We haven’t had any trees fall on the house this time, but the fear remains. So when I saw this morning that the dVerse Poets Pub prompt from Bjorn yesterday was about writing a poem using onomatopoeia, and we were in the midst of a big lightning storm, the first lines of this poem immediately popped into my head.
snap-crackle-pop
i wish this lightning would stop
Do I sound melodramatic? Check out what Wednesday’s lightning storm did to a tree about ¼ mile from us:
I’m not really mad at Mother Nature, as the poem suggests. I know this isn’t her preference.
© 2024, Glover Gardens
Ayee! That poor tree! ⚡️
Ayee! is sometimes all you can say.
So scary, and so much devastation that a storm can create… also scary we are so dependent of power these days. The vulnerability is really too large (but it will cost to protect us)
Yes, you have nailed it. The feeling of helplessness, nay powerlessness, was rampant. Everything we do is based on power and technology.
Oh, that’s horrific what happened to the tree!
frequent power outages
spawn my shoutages….. love that and can well see (hear) why
Oh dear…dramatic yes….but the evidence is clear….
You had quite a storm. Great for your poem. Not so great for you. That must have been a hot lighting strike on that burning tree!
Yes! A phenomenon that’s unpleasant about pine trees is that they can LOOK normal, but BE diseased. This one was dead inside, dry and probably eaten up by pine beetles, which is why is became tinder so fast.
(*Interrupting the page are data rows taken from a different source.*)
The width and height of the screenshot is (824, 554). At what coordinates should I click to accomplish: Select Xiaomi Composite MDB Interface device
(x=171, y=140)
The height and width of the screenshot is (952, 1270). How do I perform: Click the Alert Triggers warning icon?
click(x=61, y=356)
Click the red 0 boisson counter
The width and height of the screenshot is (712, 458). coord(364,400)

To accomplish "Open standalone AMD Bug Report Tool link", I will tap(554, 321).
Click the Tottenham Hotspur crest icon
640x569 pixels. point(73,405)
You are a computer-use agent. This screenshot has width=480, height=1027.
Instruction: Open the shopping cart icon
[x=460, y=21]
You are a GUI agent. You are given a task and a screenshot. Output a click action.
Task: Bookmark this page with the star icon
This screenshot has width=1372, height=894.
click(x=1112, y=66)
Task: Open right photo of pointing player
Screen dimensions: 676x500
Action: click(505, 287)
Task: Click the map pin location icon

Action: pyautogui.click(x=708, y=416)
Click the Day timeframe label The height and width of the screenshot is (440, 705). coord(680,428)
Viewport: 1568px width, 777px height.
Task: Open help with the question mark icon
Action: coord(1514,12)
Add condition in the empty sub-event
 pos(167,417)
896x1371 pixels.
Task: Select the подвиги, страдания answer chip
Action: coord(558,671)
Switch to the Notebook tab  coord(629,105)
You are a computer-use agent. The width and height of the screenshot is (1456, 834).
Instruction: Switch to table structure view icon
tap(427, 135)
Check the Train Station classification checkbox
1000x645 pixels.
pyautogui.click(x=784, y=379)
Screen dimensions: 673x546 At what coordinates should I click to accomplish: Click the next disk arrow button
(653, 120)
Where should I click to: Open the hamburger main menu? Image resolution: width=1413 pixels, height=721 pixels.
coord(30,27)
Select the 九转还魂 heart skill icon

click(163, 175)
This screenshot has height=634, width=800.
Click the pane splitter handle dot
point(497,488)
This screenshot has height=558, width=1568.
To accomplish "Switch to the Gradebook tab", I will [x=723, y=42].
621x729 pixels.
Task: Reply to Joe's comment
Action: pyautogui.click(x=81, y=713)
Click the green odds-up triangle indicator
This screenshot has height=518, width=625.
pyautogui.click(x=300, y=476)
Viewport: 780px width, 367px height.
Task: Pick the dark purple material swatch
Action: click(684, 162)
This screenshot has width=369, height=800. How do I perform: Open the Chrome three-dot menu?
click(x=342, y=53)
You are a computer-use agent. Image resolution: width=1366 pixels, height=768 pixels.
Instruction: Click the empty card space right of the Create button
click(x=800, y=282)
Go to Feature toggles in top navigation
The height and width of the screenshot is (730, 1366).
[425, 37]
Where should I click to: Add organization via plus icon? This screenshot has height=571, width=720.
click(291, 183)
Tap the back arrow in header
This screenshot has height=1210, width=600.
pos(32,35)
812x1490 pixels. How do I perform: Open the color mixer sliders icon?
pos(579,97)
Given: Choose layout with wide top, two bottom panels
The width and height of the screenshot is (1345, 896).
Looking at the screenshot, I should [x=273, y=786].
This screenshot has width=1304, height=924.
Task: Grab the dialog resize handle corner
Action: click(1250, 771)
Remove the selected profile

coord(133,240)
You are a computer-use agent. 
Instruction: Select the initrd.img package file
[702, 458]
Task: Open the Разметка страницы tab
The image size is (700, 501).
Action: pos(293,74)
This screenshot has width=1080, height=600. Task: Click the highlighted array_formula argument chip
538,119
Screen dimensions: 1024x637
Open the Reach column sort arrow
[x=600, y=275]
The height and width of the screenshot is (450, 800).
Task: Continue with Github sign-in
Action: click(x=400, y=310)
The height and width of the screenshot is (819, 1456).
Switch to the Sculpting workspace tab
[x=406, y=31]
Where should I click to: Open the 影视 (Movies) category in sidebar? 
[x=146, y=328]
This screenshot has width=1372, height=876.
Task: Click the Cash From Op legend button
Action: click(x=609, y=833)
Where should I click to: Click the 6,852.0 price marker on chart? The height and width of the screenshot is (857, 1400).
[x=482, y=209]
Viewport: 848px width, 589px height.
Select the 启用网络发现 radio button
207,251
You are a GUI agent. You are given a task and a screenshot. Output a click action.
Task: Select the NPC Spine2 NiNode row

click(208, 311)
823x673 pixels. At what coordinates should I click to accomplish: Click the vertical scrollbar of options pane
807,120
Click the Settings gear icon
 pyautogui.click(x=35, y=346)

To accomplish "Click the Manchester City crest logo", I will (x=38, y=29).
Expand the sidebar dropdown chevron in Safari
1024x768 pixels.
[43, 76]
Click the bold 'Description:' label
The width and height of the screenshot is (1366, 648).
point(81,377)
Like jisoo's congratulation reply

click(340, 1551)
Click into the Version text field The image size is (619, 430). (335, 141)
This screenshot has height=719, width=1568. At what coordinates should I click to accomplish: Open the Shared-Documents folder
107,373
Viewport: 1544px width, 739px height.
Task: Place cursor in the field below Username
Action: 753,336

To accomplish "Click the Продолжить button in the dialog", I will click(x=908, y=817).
We have lost over a dozen pine trees in as many years here at Glover Gardens, but we still have 17, and I look at them daily wondering which ones are treacherous. I hate feeling that way, because I LOVE trees… but when they can land on your house, it’s different. Thank you for reading and commenting!
You are welcome! Nature is doing your culling out of the bad pines for you. It always sad to loose a tree.